— START MATERIAL SUPPLIED —

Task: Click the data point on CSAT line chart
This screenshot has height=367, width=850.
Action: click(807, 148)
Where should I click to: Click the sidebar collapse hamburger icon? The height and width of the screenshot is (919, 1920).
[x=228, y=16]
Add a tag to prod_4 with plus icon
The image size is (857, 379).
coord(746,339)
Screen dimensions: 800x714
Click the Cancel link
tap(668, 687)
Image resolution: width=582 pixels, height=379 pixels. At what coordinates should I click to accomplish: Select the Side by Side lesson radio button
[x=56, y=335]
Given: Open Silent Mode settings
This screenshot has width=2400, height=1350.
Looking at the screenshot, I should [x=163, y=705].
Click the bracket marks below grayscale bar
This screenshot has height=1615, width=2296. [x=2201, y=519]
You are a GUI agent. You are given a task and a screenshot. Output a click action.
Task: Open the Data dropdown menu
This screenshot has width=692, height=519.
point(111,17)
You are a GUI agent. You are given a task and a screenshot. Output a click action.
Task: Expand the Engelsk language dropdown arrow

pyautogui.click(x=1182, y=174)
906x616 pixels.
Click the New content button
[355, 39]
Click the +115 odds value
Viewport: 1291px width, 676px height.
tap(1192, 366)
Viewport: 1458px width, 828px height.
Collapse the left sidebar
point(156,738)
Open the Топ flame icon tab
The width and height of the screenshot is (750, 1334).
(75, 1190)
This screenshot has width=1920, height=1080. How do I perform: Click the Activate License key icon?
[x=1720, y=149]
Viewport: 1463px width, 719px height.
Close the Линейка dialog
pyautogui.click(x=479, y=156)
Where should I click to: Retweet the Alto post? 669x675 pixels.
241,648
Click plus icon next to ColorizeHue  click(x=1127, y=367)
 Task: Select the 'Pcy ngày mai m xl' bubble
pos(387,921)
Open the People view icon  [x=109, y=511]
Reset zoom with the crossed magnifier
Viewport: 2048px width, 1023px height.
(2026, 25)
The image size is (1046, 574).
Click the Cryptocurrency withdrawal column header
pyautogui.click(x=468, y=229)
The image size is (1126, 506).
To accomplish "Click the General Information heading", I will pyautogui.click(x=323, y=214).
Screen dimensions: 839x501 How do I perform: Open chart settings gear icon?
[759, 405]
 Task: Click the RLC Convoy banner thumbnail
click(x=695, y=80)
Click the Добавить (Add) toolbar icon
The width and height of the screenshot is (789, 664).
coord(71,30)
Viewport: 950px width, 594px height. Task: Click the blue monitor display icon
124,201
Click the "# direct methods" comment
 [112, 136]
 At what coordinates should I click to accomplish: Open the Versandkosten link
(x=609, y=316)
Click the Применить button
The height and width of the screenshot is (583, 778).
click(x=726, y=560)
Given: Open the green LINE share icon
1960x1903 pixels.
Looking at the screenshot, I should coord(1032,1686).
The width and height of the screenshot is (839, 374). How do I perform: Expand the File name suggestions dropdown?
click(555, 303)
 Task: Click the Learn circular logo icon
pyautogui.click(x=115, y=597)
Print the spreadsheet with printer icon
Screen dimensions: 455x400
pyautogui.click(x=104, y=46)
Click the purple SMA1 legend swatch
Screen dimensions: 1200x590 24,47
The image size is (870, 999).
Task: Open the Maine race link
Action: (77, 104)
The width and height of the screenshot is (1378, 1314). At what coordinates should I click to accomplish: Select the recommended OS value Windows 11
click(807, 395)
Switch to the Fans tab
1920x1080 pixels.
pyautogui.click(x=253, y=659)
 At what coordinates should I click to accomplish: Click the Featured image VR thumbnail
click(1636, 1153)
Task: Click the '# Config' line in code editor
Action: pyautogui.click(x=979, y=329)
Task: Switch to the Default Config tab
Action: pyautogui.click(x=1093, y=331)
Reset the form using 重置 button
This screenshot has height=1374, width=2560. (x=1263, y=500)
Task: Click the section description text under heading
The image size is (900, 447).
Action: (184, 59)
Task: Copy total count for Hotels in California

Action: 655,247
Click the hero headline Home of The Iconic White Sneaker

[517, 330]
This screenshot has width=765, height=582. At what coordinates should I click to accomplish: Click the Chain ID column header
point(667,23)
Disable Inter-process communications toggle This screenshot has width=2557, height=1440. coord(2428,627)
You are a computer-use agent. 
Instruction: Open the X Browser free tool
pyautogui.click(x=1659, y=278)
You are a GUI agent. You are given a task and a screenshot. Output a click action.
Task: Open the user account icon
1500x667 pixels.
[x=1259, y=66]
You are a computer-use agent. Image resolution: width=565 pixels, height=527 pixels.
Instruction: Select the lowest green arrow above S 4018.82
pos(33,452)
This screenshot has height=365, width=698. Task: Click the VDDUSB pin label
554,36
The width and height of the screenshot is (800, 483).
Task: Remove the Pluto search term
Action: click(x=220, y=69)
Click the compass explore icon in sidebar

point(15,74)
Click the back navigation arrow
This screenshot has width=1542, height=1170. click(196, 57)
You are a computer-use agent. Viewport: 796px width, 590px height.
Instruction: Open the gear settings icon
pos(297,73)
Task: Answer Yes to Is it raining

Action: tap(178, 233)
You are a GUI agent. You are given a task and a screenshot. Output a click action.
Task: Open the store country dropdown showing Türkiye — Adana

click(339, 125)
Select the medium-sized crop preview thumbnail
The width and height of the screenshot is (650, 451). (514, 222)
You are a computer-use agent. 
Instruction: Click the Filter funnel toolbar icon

— END MATERIAL SUPPLIED —

▶ **PROBLEM STATEMENT**: Go through all of the data above and swap "GUI agent" for "screen agent" wherever it appears, leaving every other character as it is.

▶ **FULL SOLUTION**:
Task: Click the data point on CSAT line chart
This screenshot has height=367, width=850.
Action: click(807, 148)
Where should I click to: Click the sidebar collapse hamburger icon? The height and width of the screenshot is (919, 1920).
[x=228, y=16]
Add a tag to prod_4 with plus icon
The image size is (857, 379).
coord(746,339)
Screen dimensions: 800x714
Click the Cancel link
tap(668, 687)
Image resolution: width=582 pixels, height=379 pixels. At what coordinates should I click to accomplish: Select the Side by Side lesson radio button
[x=56, y=335]
Given: Open Silent Mode settings
This screenshot has width=2400, height=1350.
Looking at the screenshot, I should [x=163, y=705].
Click the bracket marks below grayscale bar
This screenshot has height=1615, width=2296. [x=2201, y=519]
You are a screen agent. You are given a task and a screenshot. Output a click action.
Task: Open the Data dropdown menu
This screenshot has width=692, height=519.
point(111,17)
You are a screen agent. You are given a task and a screenshot. Output a click action.
Task: Expand the Engelsk language dropdown arrow

pyautogui.click(x=1182, y=174)
906x616 pixels.
Click the New content button
[355, 39]
Click the +115 odds value
Viewport: 1291px width, 676px height.
tap(1192, 366)
Viewport: 1458px width, 828px height.
Collapse the left sidebar
point(156,738)
Open the Топ flame icon tab
The width and height of the screenshot is (750, 1334).
(75, 1190)
This screenshot has width=1920, height=1080. How do I perform: Click the Activate License key icon?
[x=1720, y=149]
Viewport: 1463px width, 719px height.
Close the Линейка dialog
pyautogui.click(x=479, y=156)
Where should I click to: Retweet the Alto post? 669x675 pixels.
241,648
Click plus icon next to ColorizeHue  click(x=1127, y=367)
 Task: Select the 'Pcy ngày mai m xl' bubble
pos(387,921)
Open the People view icon  [x=109, y=511]
Reset zoom with the crossed magnifier
Viewport: 2048px width, 1023px height.
(2026, 25)
The image size is (1046, 574).
Click the Cryptocurrency withdrawal column header
pyautogui.click(x=468, y=229)
The image size is (1126, 506).
To accomplish "Click the General Information heading", I will pyautogui.click(x=323, y=214).
Screen dimensions: 839x501 How do I perform: Open chart settings gear icon?
[759, 405]
 Task: Click the RLC Convoy banner thumbnail
click(x=695, y=80)
Click the Добавить (Add) toolbar icon
The width and height of the screenshot is (789, 664).
coord(71,30)
Viewport: 950px width, 594px height. Task: Click the blue monitor display icon
124,201
Click the "# direct methods" comment
 [112, 136]
 At what coordinates should I click to accomplish: Open the Versandkosten link
(x=609, y=316)
Click the Применить button
The height and width of the screenshot is (583, 778).
click(x=726, y=560)
Given: Open the green LINE share icon
1960x1903 pixels.
Looking at the screenshot, I should coord(1032,1686).
The width and height of the screenshot is (839, 374). How do I perform: Expand the File name suggestions dropdown?
click(555, 303)
 Task: Click the Learn circular logo icon
pyautogui.click(x=115, y=597)
Print the spreadsheet with printer icon
Screen dimensions: 455x400
pyautogui.click(x=104, y=46)
Click the purple SMA1 legend swatch
Screen dimensions: 1200x590 24,47
The image size is (870, 999).
Task: Open the Maine race link
Action: (77, 104)
The width and height of the screenshot is (1378, 1314). At what coordinates should I click to accomplish: Select the recommended OS value Windows 11
click(807, 395)
Switch to the Fans tab
1920x1080 pixels.
pyautogui.click(x=253, y=659)
 At what coordinates should I click to accomplish: Click the Featured image VR thumbnail
click(1636, 1153)
Task: Click the '# Config' line in code editor
Action: pyautogui.click(x=979, y=329)
Task: Switch to the Default Config tab
Action: pyautogui.click(x=1093, y=331)
Reset the form using 重置 button
This screenshot has height=1374, width=2560. (x=1263, y=500)
Task: Click the section description text under heading
The image size is (900, 447).
Action: (184, 59)
Task: Copy total count for Hotels in California

Action: 655,247
Click the hero headline Home of The Iconic White Sneaker

[517, 330]
This screenshot has width=765, height=582. At what coordinates should I click to accomplish: Click the Chain ID column header
point(667,23)
Disable Inter-process communications toggle This screenshot has width=2557, height=1440. coord(2428,627)
You are a computer-use agent. 
Instruction: Open the X Browser free tool
pyautogui.click(x=1659, y=278)
You are a screen agent. You are given a task and a screenshot. Output a click action.
Task: Open the user account icon
1500x667 pixels.
[x=1259, y=66]
You are a computer-use agent. Image resolution: width=565 pixels, height=527 pixels.
Instruction: Select the lowest green arrow above S 4018.82
pos(33,452)
This screenshot has height=365, width=698. Task: Click the VDDUSB pin label
554,36
The width and height of the screenshot is (800, 483).
Task: Remove the Pluto search term
Action: click(x=220, y=69)
Click the compass explore icon in sidebar

point(15,74)
Click the back navigation arrow
This screenshot has width=1542, height=1170. click(196, 57)
You are a computer-use agent. Viewport: 796px width, 590px height.
Instruction: Open the gear settings icon
pos(297,73)
Task: Answer Yes to Is it raining

Action: tap(178, 233)
You are a screen agent. You are given a task and a screenshot. Output a click action.
Task: Open the store country dropdown showing Türkiye — Adana

click(339, 125)
Select the medium-sized crop preview thumbnail
The width and height of the screenshot is (650, 451). (514, 222)
You are a computer-use agent. 
Instruction: Click the Filter funnel toolbar icon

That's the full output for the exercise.